On Monday the cafe was super slow. So slow, in fact, that Camille and I spent the morning pulling weeds. I actually enjoyed the task because it gave me a chance to enjoy some good music I had recently downloaded. The task was also pleasant because I had a huge load off of my shoulders. Today I wasn't working as a manager in training. I was simply working as a volunteer, and that was nice.
When we did finally have customers I waited on them and quickly fell into a good conversation. It was a family of four from Perth. The man reminded me of my Dad because he shared a lot of the same views as him. He told me thought America needed Trump because it had turned soft. He thought Trump would pull us back to our conservative roots. I asked them about Perth and they recommended going to Darwin during the winter and saving Perth for the Spring time. I hadn't yet thought about Darwin but after listening to them talk about it for several minutes I figured it was as good a place as any to head next.
The wife asked me what part of America I was from and when I responded they said they had never been to Oklahoma but thought it seemed nice. The man asked me if there was a lot to do for tourists there. Little did he know he was talking to a Oklahoma tourism fanatic.
“I think Oklahoma is relatively new to the tourism industry. We are one of the younger states and because of that we are still branding ourselves as a destination. I've worked a couple of different jobs in the Oklahoma tourism industry and I can tell you there is plenty to do, it's just not that well publicized.” I went on to tell them about the amazing opportunities in agritourism, the beautiful lakes and the delicious southern food. I told them about Oklahoma City and the Thunder, though they weren't familiar with the NBA.
“Yeah, the city sounds cool but it sounds like it might just be another big city, you know what I mean? Is that where you are from or do you know any smaller towns that might be interesting?”
That was the jackpot question I had waited for.
“Actually, I'm from Frederick, it's a very small town in the southwest corner of the state. We're actually just a ten minute drive from Texas.” I paused and noticed their eyebrows were raised.
“So is it real Western like Texas, with cowboys and stuff?”
“We are western but not like what you see on TV. My community is agriculture based and so there are plenty of farmers and ranchers in the area, but we also have a lot of neat museums and activities that make us unique too.”
“Wow, that sounds like a lot for a small town. What sorts of museums?”
“We have a little bit of everything, but a lot of it is history-based. We have a 1920's Mediterranean style theatre that is still in good use, a WWII Air Base that is currently used for living history demonstrations and an entire park that resembles a town in the early 1900's.” I was trying to keep my shpiel relatively short because I knew I could easily discuss my hometown for hours.

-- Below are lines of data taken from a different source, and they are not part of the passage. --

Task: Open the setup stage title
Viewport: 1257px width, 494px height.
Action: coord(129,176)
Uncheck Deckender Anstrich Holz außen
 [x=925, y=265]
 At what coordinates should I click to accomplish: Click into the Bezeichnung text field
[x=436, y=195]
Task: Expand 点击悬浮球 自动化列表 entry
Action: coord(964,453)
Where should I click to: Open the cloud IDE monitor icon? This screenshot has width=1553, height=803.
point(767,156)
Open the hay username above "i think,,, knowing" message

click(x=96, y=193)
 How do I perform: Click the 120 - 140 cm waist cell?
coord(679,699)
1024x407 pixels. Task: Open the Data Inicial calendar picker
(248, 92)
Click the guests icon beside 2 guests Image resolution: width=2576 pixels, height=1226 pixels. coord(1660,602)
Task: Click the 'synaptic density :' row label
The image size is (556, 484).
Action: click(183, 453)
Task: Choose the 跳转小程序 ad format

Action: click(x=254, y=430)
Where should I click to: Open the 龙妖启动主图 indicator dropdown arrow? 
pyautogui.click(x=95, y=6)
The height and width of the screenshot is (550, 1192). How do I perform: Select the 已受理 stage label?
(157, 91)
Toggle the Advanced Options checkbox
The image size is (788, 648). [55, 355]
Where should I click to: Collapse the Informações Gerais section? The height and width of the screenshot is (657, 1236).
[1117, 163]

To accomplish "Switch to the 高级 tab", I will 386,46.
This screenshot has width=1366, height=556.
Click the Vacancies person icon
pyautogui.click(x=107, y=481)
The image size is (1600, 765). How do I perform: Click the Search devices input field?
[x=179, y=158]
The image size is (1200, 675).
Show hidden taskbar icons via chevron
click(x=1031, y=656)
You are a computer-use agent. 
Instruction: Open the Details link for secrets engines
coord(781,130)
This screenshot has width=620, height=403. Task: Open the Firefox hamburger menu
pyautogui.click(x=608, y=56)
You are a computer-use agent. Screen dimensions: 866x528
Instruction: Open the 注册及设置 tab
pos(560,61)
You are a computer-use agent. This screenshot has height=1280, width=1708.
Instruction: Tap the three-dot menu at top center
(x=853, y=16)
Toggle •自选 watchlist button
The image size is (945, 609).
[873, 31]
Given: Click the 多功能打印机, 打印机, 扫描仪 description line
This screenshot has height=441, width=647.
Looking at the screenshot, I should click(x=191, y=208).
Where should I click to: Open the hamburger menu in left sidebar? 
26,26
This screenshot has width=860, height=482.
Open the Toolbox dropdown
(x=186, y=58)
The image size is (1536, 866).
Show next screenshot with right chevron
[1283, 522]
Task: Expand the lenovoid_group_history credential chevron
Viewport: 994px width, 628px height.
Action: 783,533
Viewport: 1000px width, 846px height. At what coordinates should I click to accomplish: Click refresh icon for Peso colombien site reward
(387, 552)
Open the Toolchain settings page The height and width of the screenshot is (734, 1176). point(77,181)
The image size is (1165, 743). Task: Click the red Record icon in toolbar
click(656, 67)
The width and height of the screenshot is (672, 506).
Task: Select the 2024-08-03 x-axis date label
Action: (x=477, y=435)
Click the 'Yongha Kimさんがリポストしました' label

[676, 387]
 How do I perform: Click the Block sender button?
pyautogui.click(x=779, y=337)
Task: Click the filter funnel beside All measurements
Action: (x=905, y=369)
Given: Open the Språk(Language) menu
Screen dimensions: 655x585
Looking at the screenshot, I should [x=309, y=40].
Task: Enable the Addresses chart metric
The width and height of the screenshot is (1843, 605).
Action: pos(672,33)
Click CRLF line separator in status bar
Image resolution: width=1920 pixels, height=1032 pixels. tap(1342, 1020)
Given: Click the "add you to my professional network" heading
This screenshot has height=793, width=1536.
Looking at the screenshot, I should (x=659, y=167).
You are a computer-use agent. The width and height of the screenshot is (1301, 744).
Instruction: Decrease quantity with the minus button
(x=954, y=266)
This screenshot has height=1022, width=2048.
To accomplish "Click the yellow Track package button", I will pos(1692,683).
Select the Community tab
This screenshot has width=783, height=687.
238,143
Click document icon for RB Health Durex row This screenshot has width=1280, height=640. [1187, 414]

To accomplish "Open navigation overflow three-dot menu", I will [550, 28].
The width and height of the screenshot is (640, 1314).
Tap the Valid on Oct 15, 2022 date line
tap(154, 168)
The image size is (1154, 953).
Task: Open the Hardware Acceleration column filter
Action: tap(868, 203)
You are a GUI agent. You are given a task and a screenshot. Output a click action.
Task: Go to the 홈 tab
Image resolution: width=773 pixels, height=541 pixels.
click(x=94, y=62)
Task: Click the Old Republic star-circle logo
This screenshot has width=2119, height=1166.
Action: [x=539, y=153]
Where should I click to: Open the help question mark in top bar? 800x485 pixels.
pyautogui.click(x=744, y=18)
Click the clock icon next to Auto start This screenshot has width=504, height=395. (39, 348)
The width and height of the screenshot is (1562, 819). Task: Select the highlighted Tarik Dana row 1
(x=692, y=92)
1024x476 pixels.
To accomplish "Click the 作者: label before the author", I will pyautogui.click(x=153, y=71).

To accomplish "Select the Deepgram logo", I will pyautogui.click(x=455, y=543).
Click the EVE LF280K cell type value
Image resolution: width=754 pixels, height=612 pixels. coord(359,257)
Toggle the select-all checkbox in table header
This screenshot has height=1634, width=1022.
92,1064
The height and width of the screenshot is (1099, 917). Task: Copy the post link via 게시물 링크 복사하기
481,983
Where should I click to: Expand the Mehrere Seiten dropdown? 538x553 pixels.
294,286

“That's quite a bit!” At this time I realized they had all finished eating throughout our conversation. I felt a bit embarrassed about this so I cued my exit.
“Well, I better let you guys finish your meal. I didn't mean to talk your ear off!”
The wife laughed and said it was a pleasure. The husband spoke up and said, “Well, you are a fine ambassador for Oklahoma and for Frederick. If we ever make it to Oklahoma we will definitely come visit your town and told them Haley from Australia sent us!” I laughed and told him the town was small enough that that would actually work. They thanked me again as I cleared their table and watched them walk to their car.
When I finished my shift I was invited to go to town with Matthew, Alex and Camille. Alex and Camille had packed their bags and were going to catch the bus and ferry back to Adelaide. I eyed their backpacks and a million questions filled my mind.
I asked Alex and Camille if they carried nail polish and make-up and they said they wanted to but the limited space deemed it unnecessary. Alex talked about how backpacking had taught her to care less and less about what people think. Like me, these two girls had been glamour queens before hitting the road. Now they both sat barefaced and carefree in front of me. I wanted to be like that but I wasn't quite ready. I couldn't let go of my mascara. It was the last thread between me and nature.
Before starting this trip I was a minimalist by American standards. I have never been name-brand conscious and I have a hard time spending money on clothes and electronics. Unlike my piers, I preferred to buy things like books and paintbrushes. Looking back I see how materialistic even that is in comparison to where I am now. The huge suitcase I had stressed over packing was now too big and too much. I had a great urge to mail half its contents back home and start over with a smaller bag. I didn't need all the fancy clothes I had packed. I didn't need multiple coloring books and hair products. In fact I had yet to brush or straighten my hair since I left the United States. It was really nice, actually. I think that's one of the things I like about the backpacking mindset. There is no glamour in backpacking; only life and living. That's the authenticity of it and that's why it's life changing.
The ride to town was a short one this week. Alex and I nearly cried when I told her goodbye. She gave me a big hug and told me good luck. I wished her a safe trip back to Canada and told her to keep in touch. Camille thanked me for the brief meeting and I wished her luck on her journey as well. It was a bittersweet goodbye for us all.